In retrospect, the first chapter reads different from the rest of the novel. Maybe it’s because of the terseness of the situation, but the tone doesn’t feel as Victorian as the chapters that follow. After allowing the characters to live in my mind these past few days, I also feel that the characterization of Aurelie is a little off. It is only in this first chapter that you will hear someone describe our heroine as “plain”. For the rest of the book, everyone describes her as ethereal and lovely like a wood nymph. There are even times that Aurelie looks in the mirror after a makeover and finds herself breathtaking.
I hope I’m not painting the girl as a narcissist, because she is anything but. Her talent for wordsmithing is the only thing that could tempt her to take pride in herself, and she’s easily deflated. For whatever reason, I can’t shake the idea that she reminds me of a Fannie Price, although she is much more resilient than that slip of an Austen girl. But just like Fannie, Aurelie struggles as she watches the man she loves fall for another woman (or does he?).

- [AIM OF THE EXERCISE] Reproduce the commentary on the novel's first chapter word for word, everything from "In retrospect, the" down to "finds herself breathtaking.".

- [COLLECTED MATERIAL]
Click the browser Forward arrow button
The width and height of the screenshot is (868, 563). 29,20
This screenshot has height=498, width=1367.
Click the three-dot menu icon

- [OUTPUT FOR THIS EXERCISE]
In retrospect, the first chapter reads different from the rest of the novel. Maybe it’s because of the terseness of the situation, but the tone doesn’t feel as Victorian as the chapters that follow. After allowing the characters to live in my mind these past few days, I also feel that the characterization of Aurelie is a little off. It is only in this first chapter that you will hear someone describe our heroine as “plain”. For the rest of the book, everyone describes her as ethereal and lovely like a wood nymph. There are even times that Aurelie looks in the mirror after a makeover and finds herself breathtaking.